I believe this will be the ultimate fate of Bitcoin, to be the “high-powered money” that serves as a reserve currency for banks that issue their own digital cash. Most Bitcoin transactions will occur between banks, to settle net transfers. Bitcoin transactions by private individuals will be as rare as … well, as Bitcoin based purchases are today.”
While I think Finney was mostly directionally correct, the picture will likely become far more complicated than what he imagined here, due to a combination of both higher ‘layers’ of Bitcoin and interoperability with other protocols, which I discuss below, and the possibility of integrating Bitcoin into FX markets to serve a range of business needs.
FX is a gigantic industry that isn’t necessarily cheap. Common pairs such as Dollar to Pound have very liquid markets and very tight spreads (for trade participants, but not even necessarily for consumers) but to consider an extreme example, moving Indonesian Rupiah into Peruvian Sol will likely be very expensive and may invalidate the business case behind the desired move. The more contrived the example, the longer it will take, also. Were both Bitcoin and a range of local fiat exchanges to be liquid enough, this would be far preferable for almost every FX transaction imaginable, possibly only excluding the interchange of Dollars, Pounds, Euros, and Yen. The reason is simple: it rarely takes more than one hour to transact Bitcoin, and is often more like 10–15 minutes. Also, the cost is utterly negligible compared to FX, and is actually regressive: miner fees (if they exist at all) are determined by how congested each block is with the data of individual transactions, which is unrelated to transaction value. And notice that volatility doesn’t matter either: only market liquidity does. Even Bitcoin is not volatile enough to create an exposure risk over the space of 15 minutes, and it will become less so the more it is used as a kind of meta-currency or settlement-commodity (or however else it helps to conceptualise it) rather than a speculative asset. What matters far more is that there are adequately liquid exchanges in the relevant currencies. If there are several markets between Bitcoin and the Dollar, and several more between Bitcoin and the Rupiah and the Sol, that are deep and liquid enough to prevent any arbitrage triangles emerging, then the problem should be solved.
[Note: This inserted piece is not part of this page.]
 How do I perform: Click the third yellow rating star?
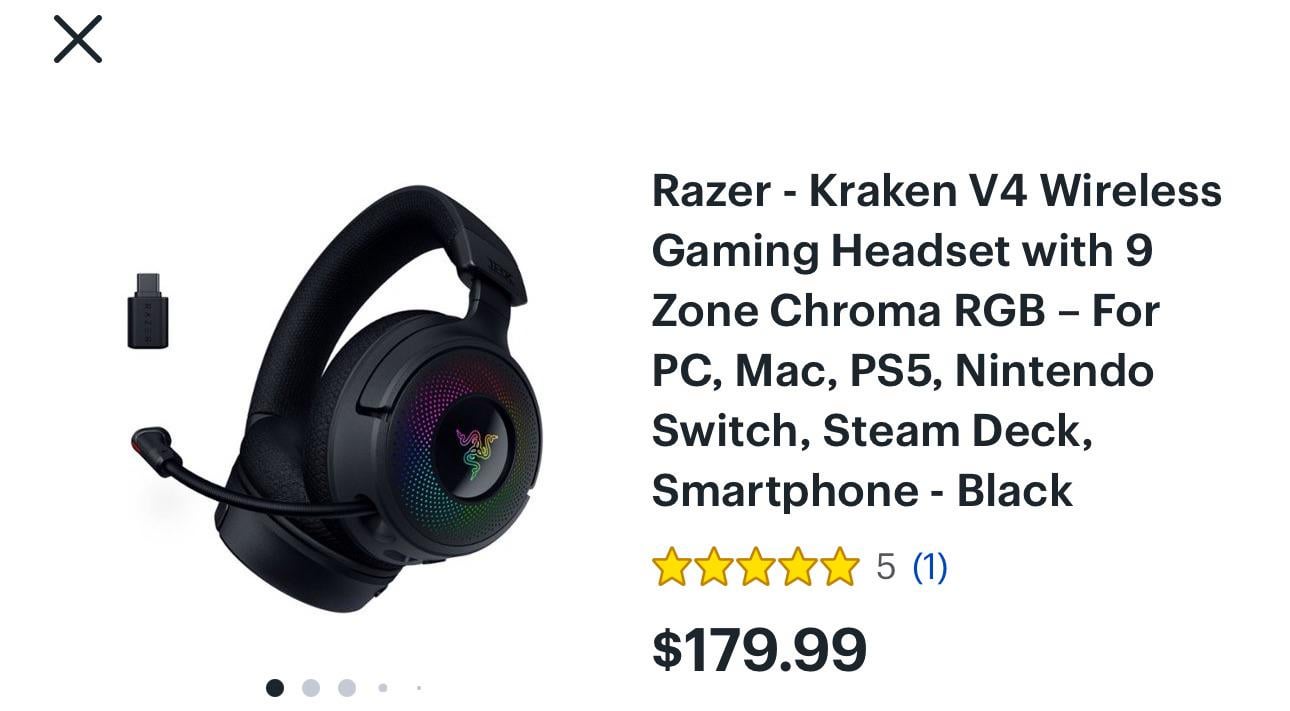[x=756, y=567]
What would stymie this would be dramatically different exchange rates for Bitcoin in different exchanges such that value couldn’t really be transferred in the first place — but volatility is largely irrelevant.
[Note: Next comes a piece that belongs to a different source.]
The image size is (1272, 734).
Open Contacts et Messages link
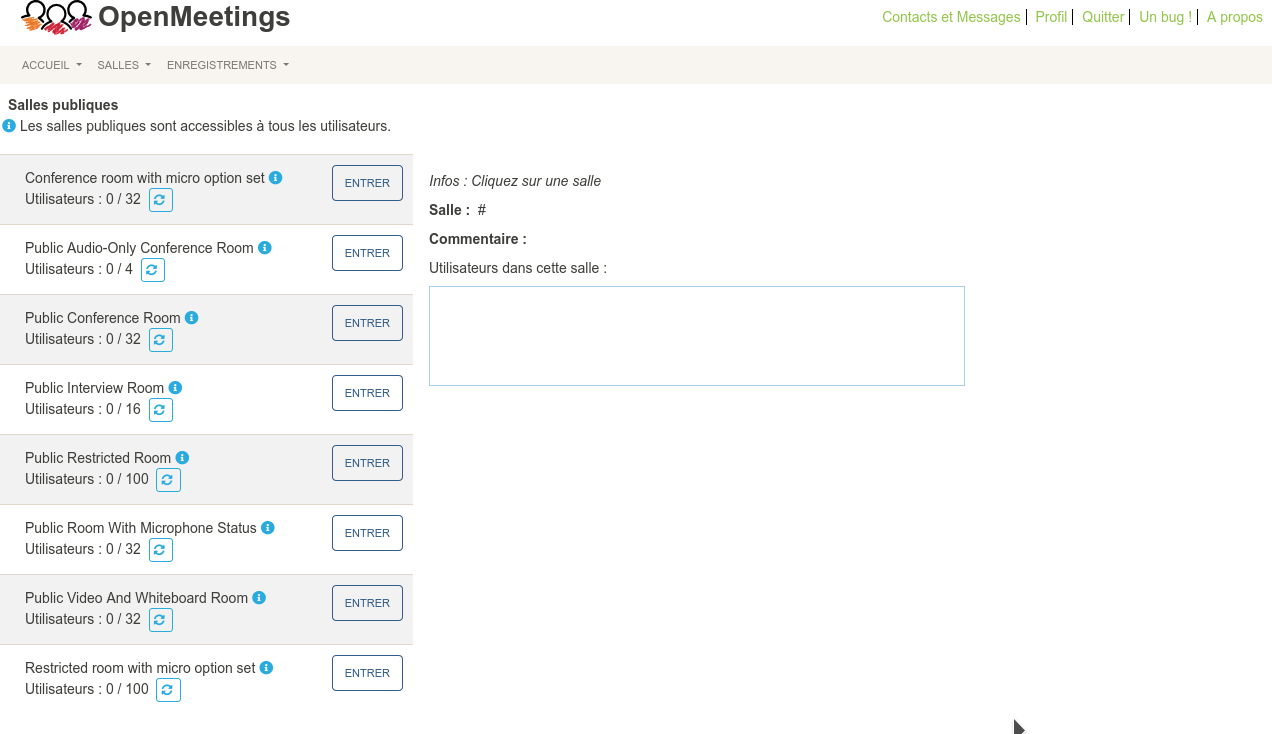(951, 17)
This isn’t necessarily an argument in favour of Bitcoin appreciating, since the holding period I am stipulating is only as long as it takes to receive a transaction and flip it back to fiat. However, what would be really interesting is if an equally deep and liquid industry in Bitcoin futures developed, with the notional posted in fiat. What this would mean is that there would then be a use case to hold Bitcoin on the balance sheet of a company that expects to have to do a lot of FX trading or cross-border fiat settlement, especially that cannot be predicted with any precision. The likely volatility absent any futures would make this an extremely risky idea, but with a futures market, a company could maintain a float of Bitcoin that is fully hedged to their preferred fiat, so that the process of engaging in FX and settlement is sped up and cheapened even further. You would never need to rely on fiat exchanges potentially being inaccessible when you need them most; you tap directly into the Bitcoin network, and only return to the fiat exchange when convenient. Most excitingly of all, this market would probably make a lot more sense as part of a prediction market, itself based on another smart-contract platform blockchain, than it would if run out of an investment bank’s prop trading desk. We then come back to familiar questions of which system is more trustworthy, and how valuable it is to have a counterparty for legal reasons, etc.
Banking
The final tumble down the rabbit hole gets us to Bitcoin backed banks. (but if the rabbit hole is a fractal, is there ever a final tumble? anyway …) If you have a global settlement layer with highly liquid markets, then why not hold this asset in reserve and issue digital cash against it? Such digital cash might not even need to be blockchain-based, since you get the trust benefits from the Bitcoin the bank holds in reserve; you should be able to know the bank has adequate capital because you can check the blockchain, and you can redeem it whenever you like. Or maybe you can’t because you don’t have a demand deposit, but you can enter some kind of smart contract as to what exactly you can do with your savings and how you are rewarded for lending your capital. We get the blooming of a thousand flowers in banking experiments contrary to fractional reserve: entrepreneurs can actually try something different and see how the market reacts rather than just the occasional academic whining about it. Again, not predicting this will happen, just that it will be possible.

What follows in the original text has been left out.